### What you have to do
In the records, copy the lines from the line with "The image size" to the line with "click(x=158, y=146)", swapping "Reload the page" for "Refresh the page" and changing nothing else. Return only those lines and omit the pictures.

### Data shown
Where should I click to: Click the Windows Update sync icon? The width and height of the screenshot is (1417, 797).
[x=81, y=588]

--

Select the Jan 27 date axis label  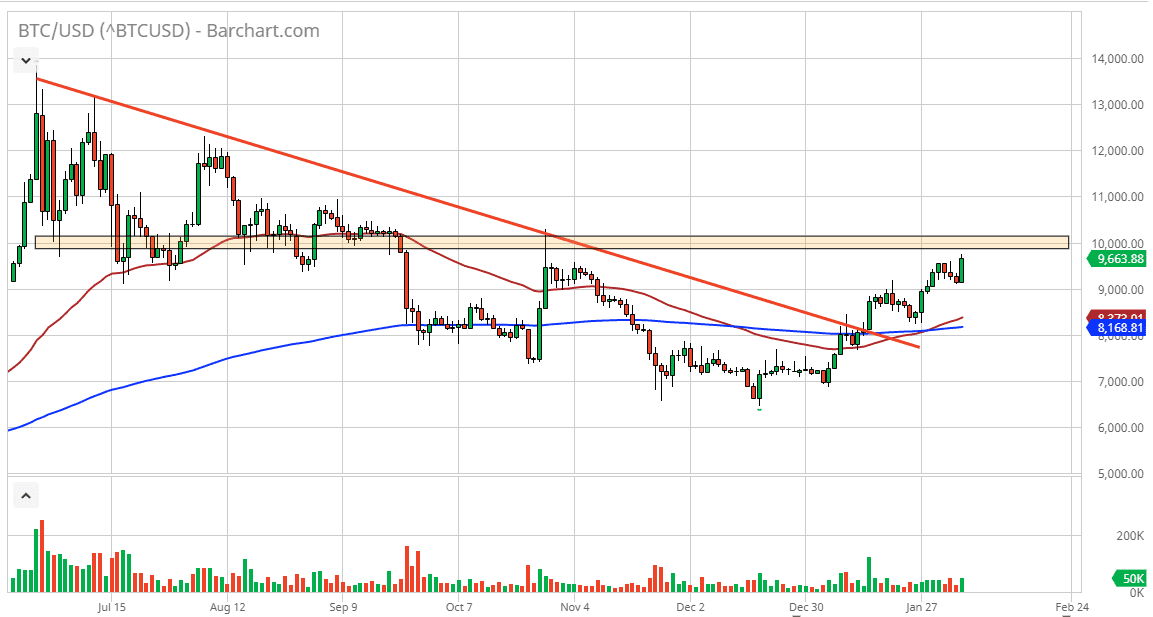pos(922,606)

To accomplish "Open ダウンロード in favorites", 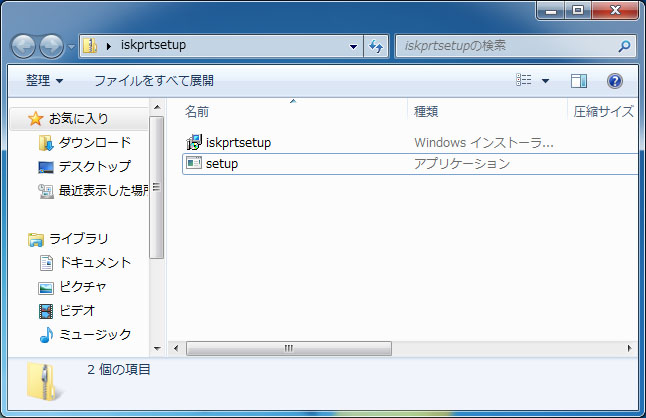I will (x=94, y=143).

==

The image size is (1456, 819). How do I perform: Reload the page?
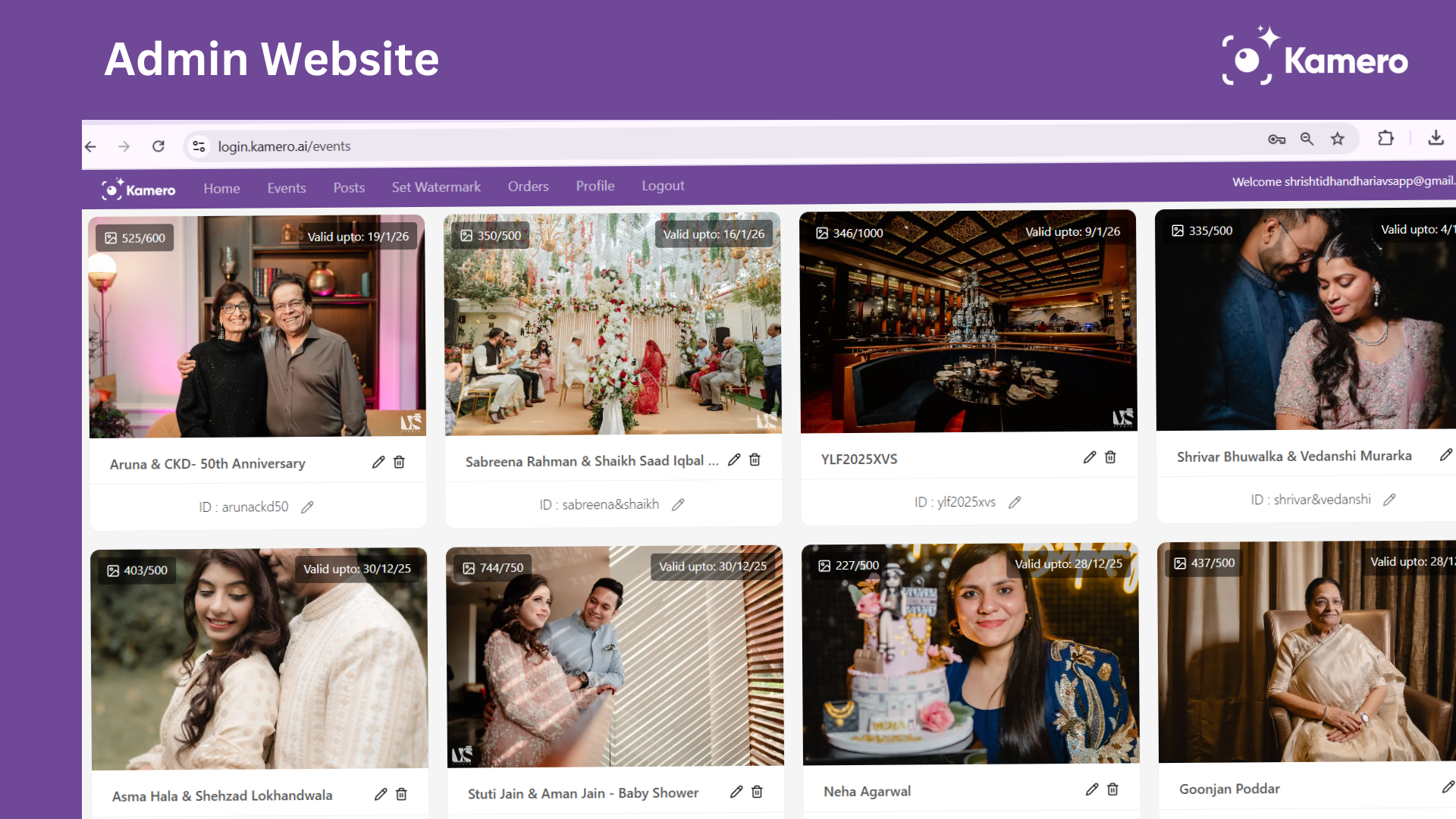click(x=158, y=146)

### Response to the exercise
The image size is (1456, 819). How do I perform: Refresh the page?
click(x=158, y=146)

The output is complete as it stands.